→ WORK REQUIRED
Your answer should consist of each line from the data below that contains "Agustus".

→ STUDY MATERIAL
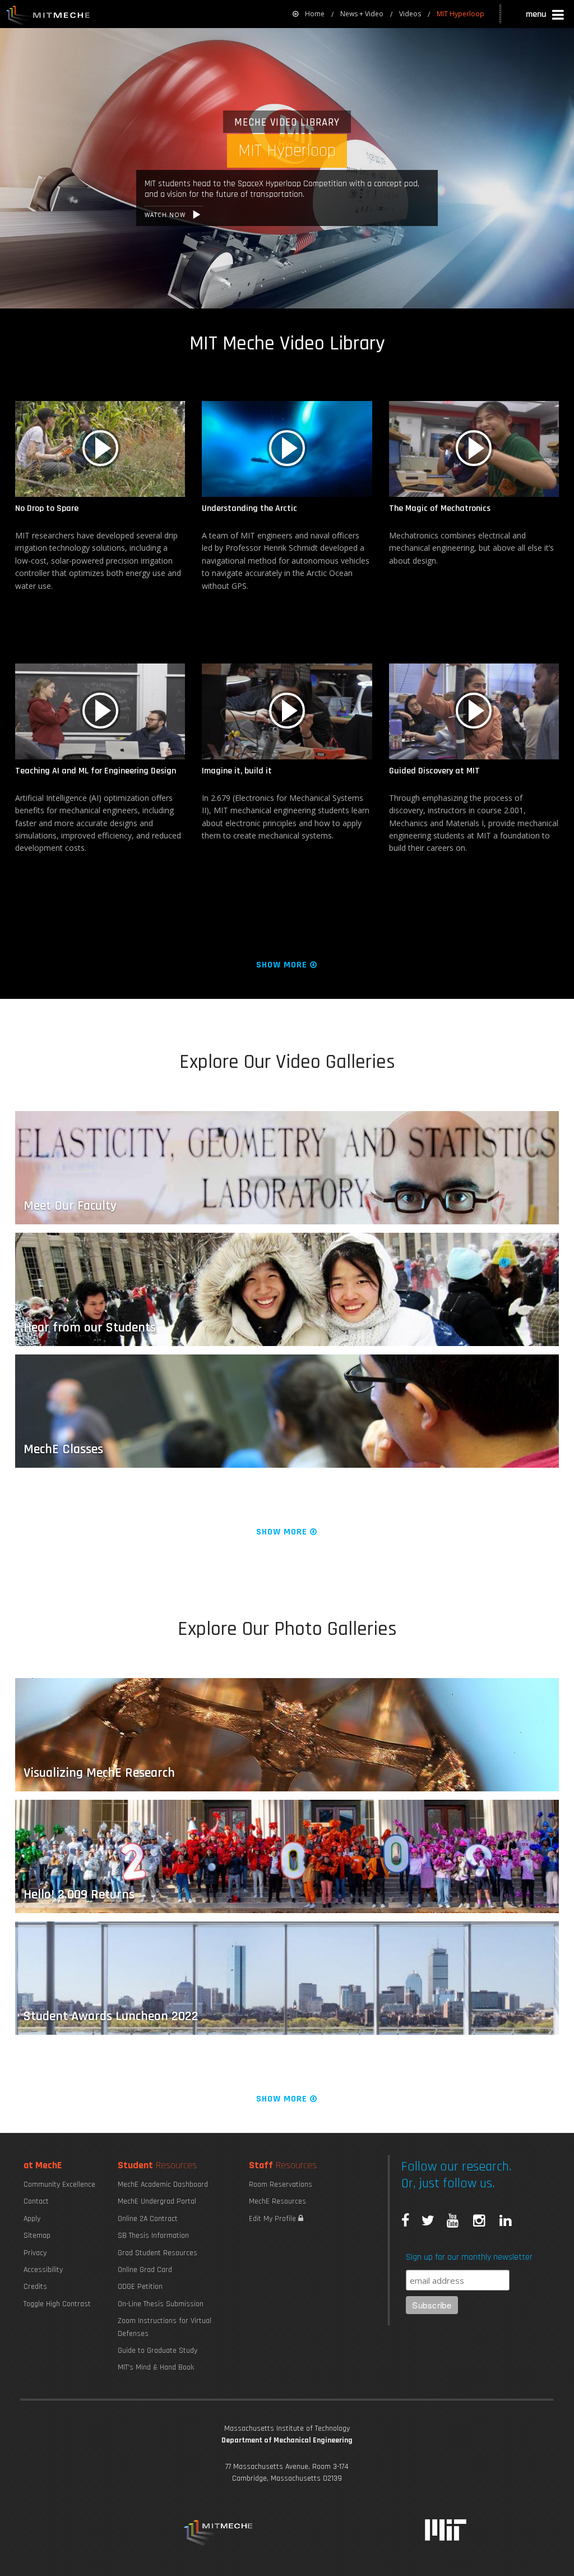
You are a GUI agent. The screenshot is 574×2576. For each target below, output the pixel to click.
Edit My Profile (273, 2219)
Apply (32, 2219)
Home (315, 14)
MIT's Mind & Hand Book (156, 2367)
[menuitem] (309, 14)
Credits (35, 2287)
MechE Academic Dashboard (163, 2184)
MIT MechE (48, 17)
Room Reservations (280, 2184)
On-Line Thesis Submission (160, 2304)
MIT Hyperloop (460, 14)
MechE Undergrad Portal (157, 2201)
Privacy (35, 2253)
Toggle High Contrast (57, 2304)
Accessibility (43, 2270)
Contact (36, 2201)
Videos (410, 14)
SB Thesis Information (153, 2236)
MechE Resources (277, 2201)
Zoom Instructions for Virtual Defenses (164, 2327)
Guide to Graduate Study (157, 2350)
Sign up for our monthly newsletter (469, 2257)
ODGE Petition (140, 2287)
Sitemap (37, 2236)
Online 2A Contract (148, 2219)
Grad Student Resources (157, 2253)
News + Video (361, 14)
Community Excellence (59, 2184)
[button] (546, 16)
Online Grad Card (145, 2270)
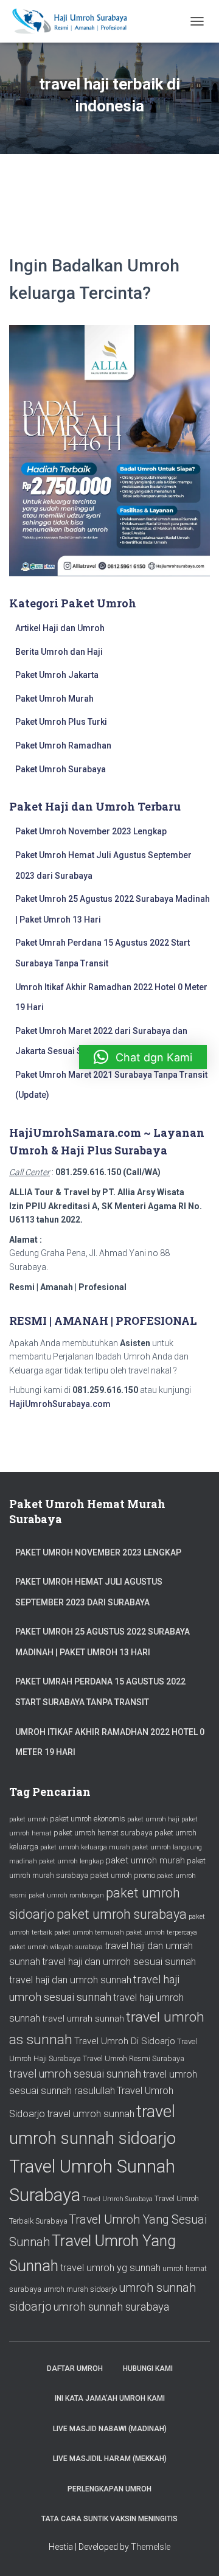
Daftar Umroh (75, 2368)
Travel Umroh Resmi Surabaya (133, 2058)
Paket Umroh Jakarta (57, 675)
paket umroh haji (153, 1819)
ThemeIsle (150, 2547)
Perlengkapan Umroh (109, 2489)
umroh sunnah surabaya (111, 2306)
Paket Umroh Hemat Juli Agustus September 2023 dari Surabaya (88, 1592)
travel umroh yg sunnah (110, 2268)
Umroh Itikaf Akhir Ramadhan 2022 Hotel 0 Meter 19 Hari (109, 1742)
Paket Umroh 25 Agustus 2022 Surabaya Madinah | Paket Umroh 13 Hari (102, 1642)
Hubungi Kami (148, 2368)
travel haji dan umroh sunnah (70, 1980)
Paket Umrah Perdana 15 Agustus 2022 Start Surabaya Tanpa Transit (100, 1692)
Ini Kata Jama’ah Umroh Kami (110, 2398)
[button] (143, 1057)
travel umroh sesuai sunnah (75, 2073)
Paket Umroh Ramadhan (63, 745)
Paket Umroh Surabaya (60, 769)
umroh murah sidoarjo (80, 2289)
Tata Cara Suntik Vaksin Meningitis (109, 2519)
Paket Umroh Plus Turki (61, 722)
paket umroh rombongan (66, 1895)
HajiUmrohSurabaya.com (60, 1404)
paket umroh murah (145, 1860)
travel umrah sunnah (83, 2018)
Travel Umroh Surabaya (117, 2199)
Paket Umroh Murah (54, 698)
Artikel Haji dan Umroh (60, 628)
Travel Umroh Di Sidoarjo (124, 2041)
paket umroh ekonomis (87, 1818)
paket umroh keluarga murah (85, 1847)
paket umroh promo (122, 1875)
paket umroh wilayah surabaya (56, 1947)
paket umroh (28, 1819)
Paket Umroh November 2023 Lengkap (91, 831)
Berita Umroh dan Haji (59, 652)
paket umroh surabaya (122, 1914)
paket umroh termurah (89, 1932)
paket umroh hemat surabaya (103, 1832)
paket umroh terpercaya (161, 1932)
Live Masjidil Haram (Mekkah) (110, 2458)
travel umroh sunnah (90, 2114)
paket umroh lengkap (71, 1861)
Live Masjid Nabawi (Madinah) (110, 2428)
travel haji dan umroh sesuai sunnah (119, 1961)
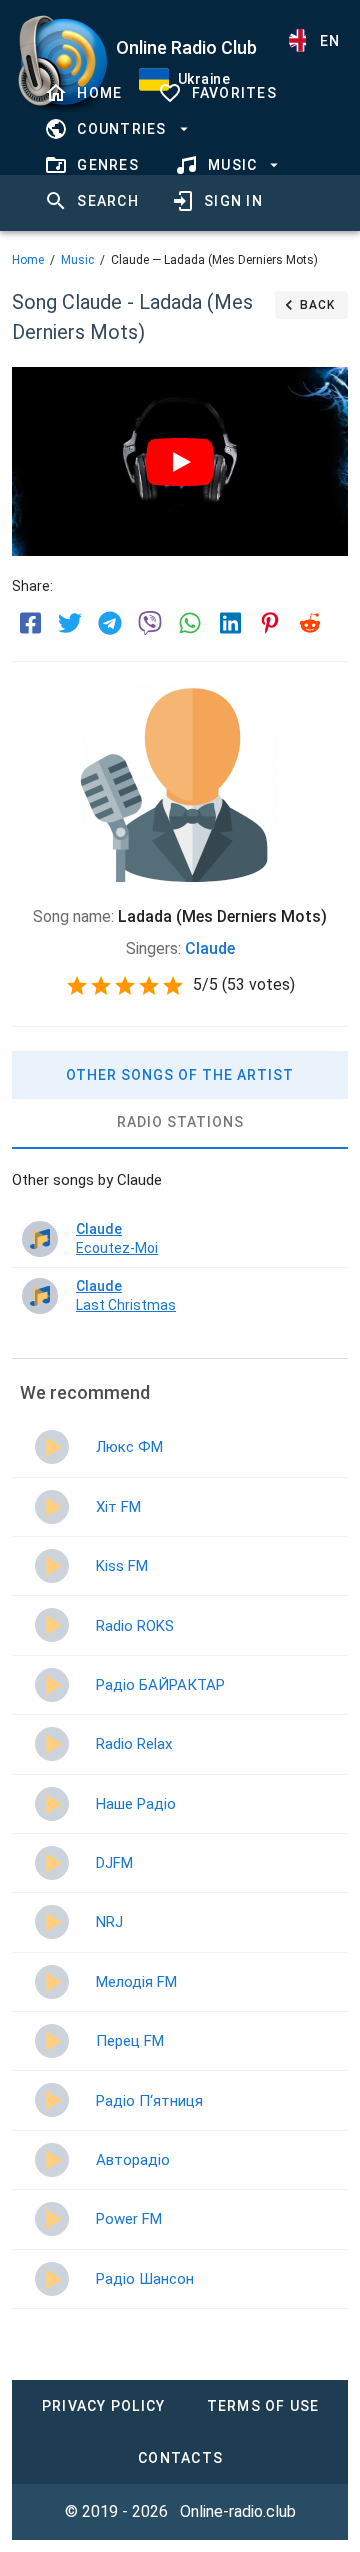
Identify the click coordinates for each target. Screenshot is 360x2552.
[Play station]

→ SOLVED PROBLEM
Paket Umroh Hemat Juli Agustus September 2023 dari Surabaya (88, 1592)
Paket Umroh 25 Agustus 2022 Surabaya Madinah | Paket Umroh 13 Hari (102, 1642)
Paket Umrah Perdana 15 Agustus 2022 Start Surabaya Tanpa Transit (100, 1692)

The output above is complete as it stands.